Le bon Grain, texte et mise en scène de François Dumont
Le bon Grain, texte et mise en scène de François Dumont
François Dumont avec cette sorte de fable farcesque proche d’un théâtre d’agit-prop, peint ici la vie d’un royaume pris dans un ouragan politique. Dirigé par un roi qui laisse prendre les décisions par son épouse, une reine assez hystérique qui voue une véritable passion à son potager mais indifférente à la vie de son peuple. Et le royaume n’est plus guère dirigé. Un ministre vient annoncer une très mauvaise nouvelle : une île vient de disparaître sous la montée des eaux à cause du réchauffement climatique. Seule solution radicale envisagée par la reine : mettre fin à toute activité industrielle… Le peuple va se révolter et exiger la redistribution des ressources. Mais la reine jupitérienne va éliminer les chômeurs du Royaume. Heureusement, le bon roi arrivera à remettre les choses d’équerre.
C’est on l’aura compris, un théâtre où se confrontent impératifs écologiques et société sans boussole où les hommes ont bien du mal à vivre. « Cette farce du Bon grain, je l’espère, amusera, tout en donnant à réfléchir, dit François Dumont, à quoi mène une écologie sans partage? » On veut bien mais voilà: rien de plus difficile que de mettre en scène une farce avec efficacité ! Cela se passe dans la médiocre salle de la Comédie-Nation : petite scène sans dégagements, plafond bas, visibilité très moyenne pour le public: bref, un rêve de théâtre! Sur le plateau, une autre petite scène de deux mètres sur deux, un perroquet pour accrocher les costumes et de chaque côté, quelques chaises où s’assoient les acteurs quand ils ne jouent pas. Donc l’essentiel pour un théâtre de tréteaux en plein air avec un public très proche disposé tout autour.
Ici, une mauvaise vision frontale ne favorise évidemment pas les choses. Et comme les ennuis arrivent en rafale, disait Jacques Chirac, le texte est bien bavard, dramaturgie aux abonnés absents, mise en scène et direction d’acteurs inexistantes. François Dumont, Pierre Clarard et Hadrien Peters font le boulot, ont une bonne diction mais peinent à être convaincants. Mélody Doxin, elle presque constamment en scène, criaille en permanence et c’est vite pénible. On est parfois à la limite de l’amateurisme et le jeu par moments dans la salle éclairée, n’arrange rien. Et on oubliera les« costumes» blancs ou aux couleurs vulgaires, qui n’en sont pas vraiment.

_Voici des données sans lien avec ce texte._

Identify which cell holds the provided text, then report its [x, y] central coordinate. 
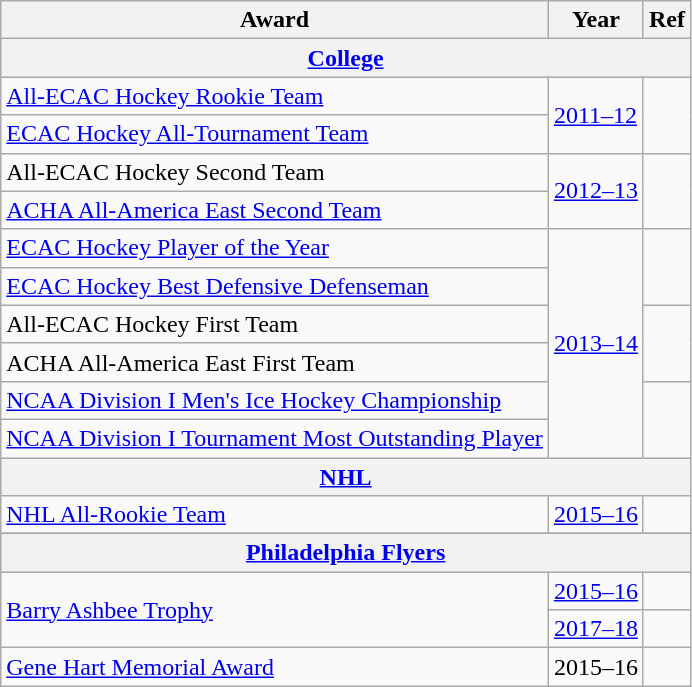
NCAA Division I Men's Ice Hockey Championship [275, 400]
ACHA All-America East First Team [275, 362]
2012–13 [596, 191]
2013–14 [596, 343]
2017–18 [596, 629]
Philadelphia Flyers [346, 553]
2011–12 [596, 115]
ECAC Hockey All-Tournament Team [275, 134]
Award [275, 20]
All-ECAC Hockey Second Team [275, 172]
ECAC Hockey Best Defensive Defenseman [275, 286]
ACHA All-America East Second Team [275, 210]
College [346, 58]
All-ECAC Hockey Rookie Team [275, 96]
Ref [666, 20]
ECAC Hockey Player of the Year [275, 248]
Gene Hart Memorial Award [275, 667]
All-ECAC Hockey First Team [275, 324]
NHL [346, 477]
Barry Ashbee Trophy [275, 610]
Year [596, 20]
NCAA Division I Tournament Most Outstanding Player [275, 438]
NHL All-Rookie Team [275, 515]
Scan for the cell matching the given text and deliver its (x, y) coordinate at center. 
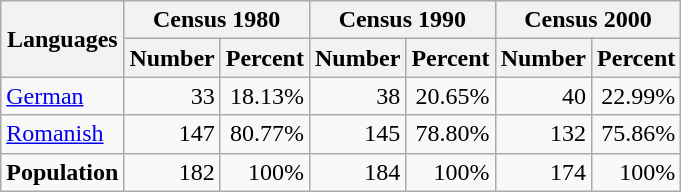
German (62, 96)
145 (357, 134)
Population (62, 172)
Romanish (62, 134)
147 (172, 134)
38 (357, 96)
184 (357, 172)
75.86% (636, 134)
Census 2000 (588, 20)
80.77% (264, 134)
33 (172, 96)
182 (172, 172)
132 (543, 134)
Languages (62, 39)
Census 1980 (217, 20)
78.80% (450, 134)
Census 1990 (402, 20)
22.99% (636, 96)
174 (543, 172)
18.13% (264, 96)
40 (543, 96)
20.65% (450, 96)
For the text-containing cell, return its midpoint in [x, y] coordinate format. 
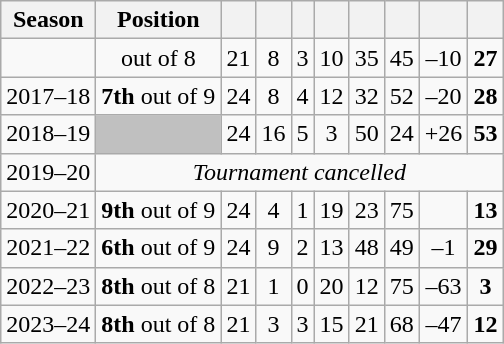
19 [332, 210]
32 [366, 96]
0 [302, 286]
10 [332, 58]
15 [332, 324]
2022–23 [48, 286]
35 [366, 58]
2021–22 [48, 248]
–63 [444, 286]
Position [158, 20]
53 [486, 134]
50 [366, 134]
–47 [444, 324]
Season [48, 20]
29 [486, 248]
–10 [444, 58]
Tournament cancelled [300, 172]
48 [366, 248]
+26 [444, 134]
20 [332, 286]
9 [274, 248]
52 [402, 96]
16 [274, 134]
9th out of 9 [158, 210]
2 [302, 248]
23 [366, 210]
45 [402, 58]
28 [486, 96]
2023–24 [48, 324]
–1 [444, 248]
2017–18 [48, 96]
2018–19 [48, 134]
2020–21 [48, 210]
5 [302, 134]
49 [402, 248]
27 [486, 58]
–20 [444, 96]
out of 8 [158, 58]
6th out of 9 [158, 248]
68 [402, 324]
2019–20 [48, 172]
7th out of 9 [158, 96]
Search for the cell housing the specified text and yield its (x, y) center coordinate. 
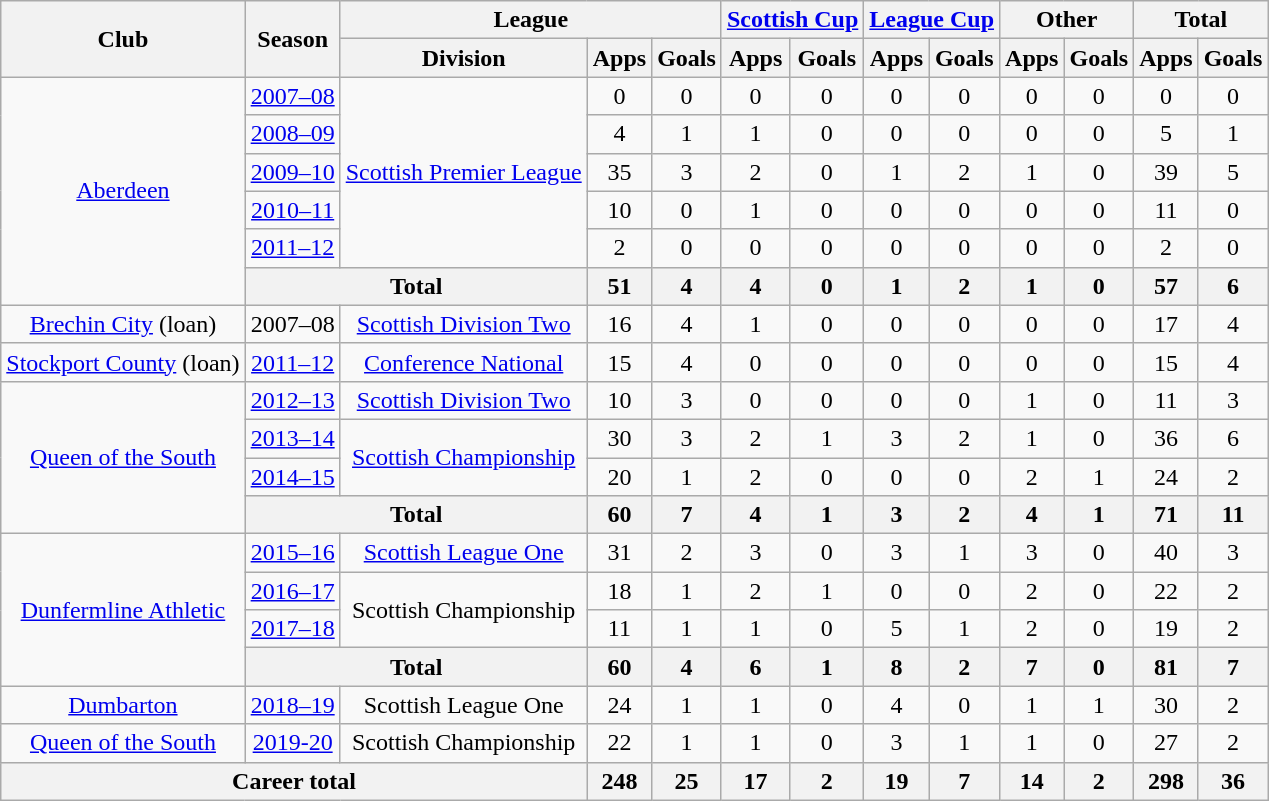
League (530, 20)
Division (464, 58)
16 (619, 324)
18 (619, 591)
25 (687, 781)
2013–14 (292, 438)
51 (619, 286)
2009–10 (292, 172)
Conference National (464, 362)
Scottish Premier League (464, 172)
Brechin City (loan) (123, 324)
Dunfermline Athletic (123, 610)
Aberdeen (123, 191)
2016–17 (292, 591)
2017–18 (292, 629)
2018–19 (292, 705)
31 (619, 553)
Club (123, 39)
2010–11 (292, 210)
14 (1032, 781)
Season (292, 39)
57 (1166, 286)
298 (1166, 781)
Scottish Cup (792, 20)
8 (896, 667)
Stockport County (loan) (123, 362)
2019-20 (292, 743)
2012–13 (292, 400)
Career total (294, 781)
Dumbarton (123, 705)
248 (619, 781)
2015–16 (292, 553)
71 (1166, 515)
2008–09 (292, 134)
2014–15 (292, 477)
27 (1166, 743)
Other (1067, 20)
39 (1166, 172)
35 (619, 172)
40 (1166, 553)
League Cup (932, 20)
20 (619, 477)
81 (1166, 667)
Provide the [x, y] coordinate of the cell's center where the given text is located.  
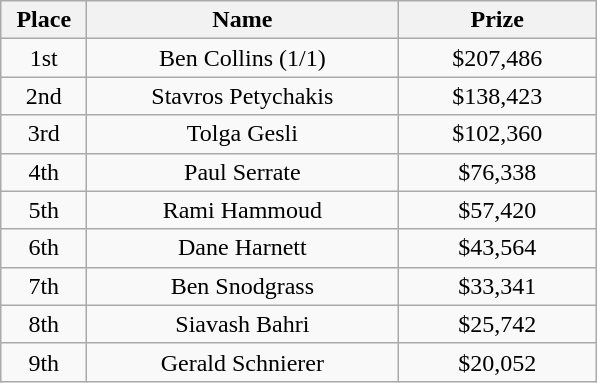
$33,341 [498, 286]
$20,052 [498, 362]
$207,486 [498, 58]
9th [44, 362]
Dane Harnett [242, 248]
$138,423 [498, 96]
7th [44, 286]
4th [44, 172]
2nd [44, 96]
Tolga Gesli [242, 134]
$25,742 [498, 324]
5th [44, 210]
$76,338 [498, 172]
$102,360 [498, 134]
8th [44, 324]
Name [242, 20]
Rami Hammoud [242, 210]
Ben Collins (1/1) [242, 58]
Place [44, 20]
Prize [498, 20]
$57,420 [498, 210]
3rd [44, 134]
6th [44, 248]
$43,564 [498, 248]
Paul Serrate [242, 172]
Stavros Petychakis [242, 96]
Gerald Schnierer [242, 362]
Siavash Bahri [242, 324]
1st [44, 58]
Ben Snodgrass [242, 286]
Detect which cell encompasses the target text, then output its [X, Y] center coordinate. 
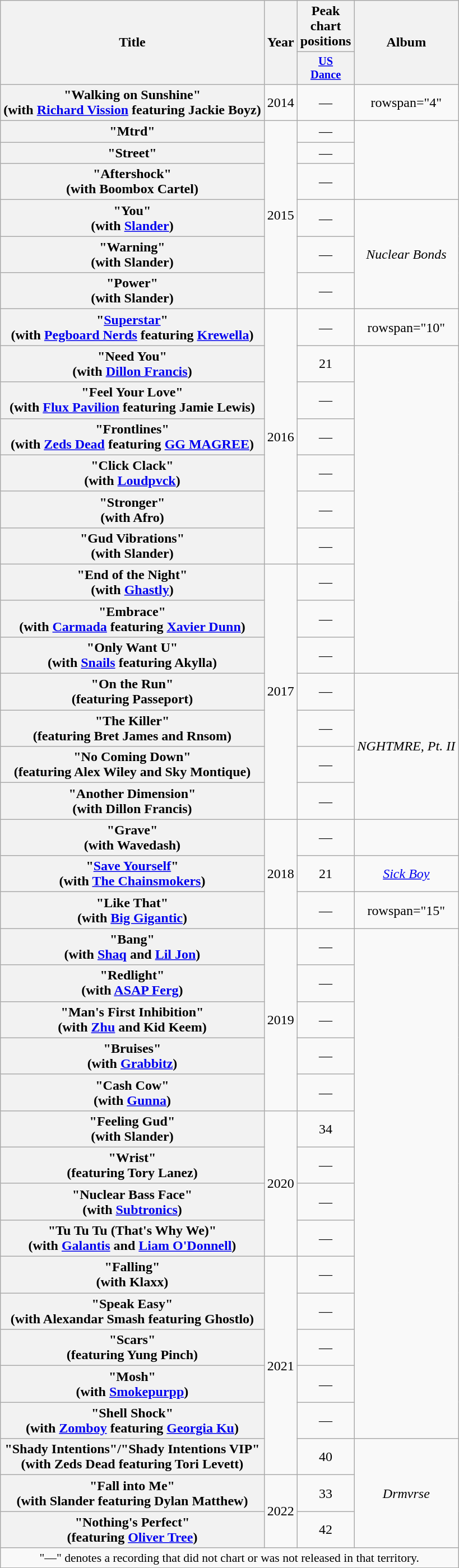
42 [326, 1531]
"Bang" (with Shaq and Lil Jon) [132, 947]
2022 [280, 1513]
Album [406, 43]
2017 [280, 692]
2015 [280, 215]
2016 [280, 437]
2021 [280, 1367]
NGHTMRE, Pt. II [406, 747]
"Embrace" (with Carmada featuring Xavier Dunn) [132, 619]
"You"(with Slander) [132, 219]
rowspan="15" [406, 911]
"Shell Shock" (with Zomboy featuring Georgia Ku) [132, 1421]
"Redlight" (with ASAP Ferg) [132, 984]
"Street" [132, 153]
"Feeling Gud" (with Slander) [132, 1130]
"Nuclear Bass Face" (with Subtronics) [132, 1203]
2020 [280, 1184]
Nuclear Bonds [406, 254]
"Man's First Inhibition" (with Zhu and Kid Keem) [132, 1020]
40 [326, 1458]
"Walking on Sunshine"(with Richard Vission featuring Jackie Boyz) [132, 102]
"Nothing's Perfect" (featuring Oliver Tree) [132, 1531]
"Aftershock"(with Boombox Cartel) [132, 182]
"Click Clack"(with Loudpvck) [132, 473]
"No Coming Down" (featuring Alex Wiley and Sky Montique) [132, 766]
"Save Yourself" (with The Chainsmokers) [132, 874]
"Fall into Me" (with Slander featuring Dylan Matthew) [132, 1494]
"On the Run" (featuring Passeport) [132, 693]
"Power"(with Slander) [132, 291]
Drmvrse [406, 1494]
"Mosh" (with Smokepurpp) [132, 1385]
"Warning"(with Slander) [132, 254]
"Tu Tu Tu (That's Why We)" (with Galantis and Liam O'Donnell) [132, 1239]
"The Killer" (featuring Bret James and Rnsom) [132, 729]
"Superstar"(with Pegboard Nerds featuring Krewella) [132, 327]
rowspan="10" [406, 327]
Peak chart positions [326, 26]
34 [326, 1130]
2014 [280, 102]
"Feel Your Love"(with Flux Pavilion featuring Jamie Lewis) [132, 400]
USDance [326, 68]
"Grave" (with Wavedash) [132, 838]
rowspan="4" [406, 102]
"Need You"(with Dillon Francis) [132, 364]
Sick Boy [406, 874]
"—" denotes a recording that did not chart or was not released in that territory. [230, 1559]
"Wrist" (featuring Tory Lanez) [132, 1166]
"Scars" (featuring Yung Pinch) [132, 1348]
"Cash Cow" (with Gunna) [132, 1093]
"Stronger"(with Afro) [132, 510]
Title [132, 43]
"Gud Vibrations"(with Slander) [132, 546]
"Speak Easy" (with Alexandar Smash featuring Ghostlo) [132, 1313]
"Falling" (with Klaxx) [132, 1276]
2018 [280, 874]
"Like That" (with Big Gigantic) [132, 911]
"Frontlines"(with Zeds Dead featuring GG MAGREE) [132, 437]
"End of the Night"(with Ghastly) [132, 583]
"Bruises" (with Grabbitz) [132, 1057]
2019 [280, 1020]
"Shady Intentions"/"Shady Intentions VIP" (with Zeds Dead featuring Tori Levett) [132, 1458]
"Another Dimension" (with Dillon Francis) [132, 801]
Year [280, 43]
33 [326, 1494]
"Only Want U" (with Snails featuring Akylla) [132, 656]
"Mtrd" [132, 132]
For the text-containing cell, return its midpoint in [X, Y] coordinate format. 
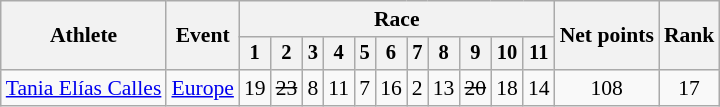
Europe [202, 88]
Net points [607, 36]
17 [690, 88]
108 [607, 88]
6 [391, 54]
Tania Elías Calles [84, 88]
Race [397, 19]
5 [364, 54]
Rank [690, 36]
20 [475, 88]
3 [312, 54]
14 [539, 88]
13 [444, 88]
19 [255, 88]
18 [507, 88]
9 [475, 54]
Athlete [84, 36]
Event [202, 36]
1 [255, 54]
16 [391, 88]
4 [338, 54]
23 [287, 88]
10 [507, 54]
Return the (x, y) coordinate for the center point of the cell that contains the specified text.  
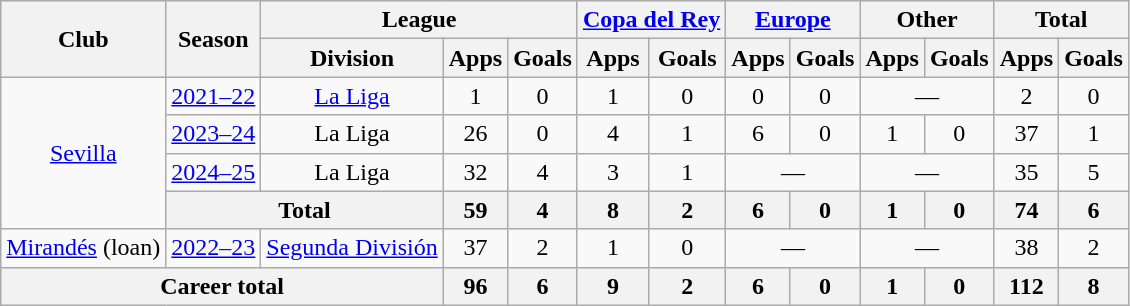
Copa del Rey (651, 20)
74 (1026, 210)
5 (1094, 172)
112 (1026, 286)
2021–22 (214, 96)
32 (475, 172)
Mirandés (loan) (84, 248)
Europe (793, 20)
9 (612, 286)
26 (475, 134)
Sevilla (84, 153)
35 (1026, 172)
Division (352, 58)
59 (475, 210)
2022–23 (214, 248)
Club (84, 39)
Season (214, 39)
Career total (222, 286)
Other (927, 20)
38 (1026, 248)
96 (475, 286)
League (420, 20)
2023–24 (214, 134)
3 (612, 172)
Segunda División (352, 248)
2024–25 (214, 172)
Return the (X, Y) coordinate for the center point of the cell that contains the specified text.  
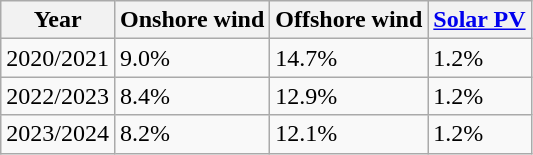
12.9% (349, 96)
2022/2023 (58, 96)
8.4% (192, 96)
8.2% (192, 134)
Solar PV (480, 20)
9.0% (192, 58)
Year (58, 20)
14.7% (349, 58)
2020/2021 (58, 58)
Offshore wind (349, 20)
2023/2024 (58, 134)
12.1% (349, 134)
Onshore wind (192, 20)
Return the [X, Y] coordinate for the center point of the cell that contains the specified text.  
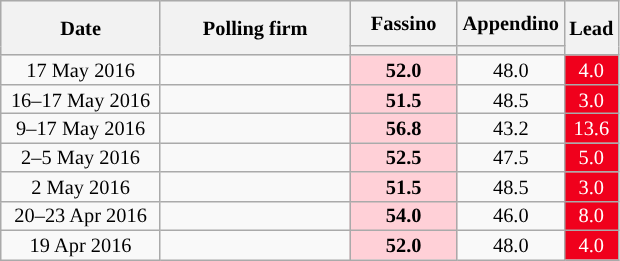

Que sauver de cette entreprise mal barrée : le thème intéressant et hélas, très actuel! Et une habileté technique indéniable des acteurs à changer de personnage. Mais même s’il y a un potentiel existant, il faudrait reprendre le texte, le resserrer en une demi-heure maximum, mettre la petite scène en quadri-frontalité, foncer le vert cru nauséeux de sa pelouse synthétique, confier la mise en scène… à un metteur en scène et pousser les feux du côté de l’agit-prop, et donc revoir de toute urgence, la direction d’acteurs et imaginer de vrais costumes. Puis aller jouer dehors ou à la limite en salle, mais on insiste: en quadri-frontalité. Bref, il y a encore du pain sur la planche… Un conseil d’ami aux quatre artistes: aller tous en voiture à Audincourt (Doubs) assister à un kapouchnik, ce cabaret très populaire et mensuel du Théâtre de l’Unité: il y a là du bon grain à rapporter et cela peut vous donner de formidables idées…
Philippe du Vignal
Comédie-Nation, 77 rue de Montreuil, Paris XIIème.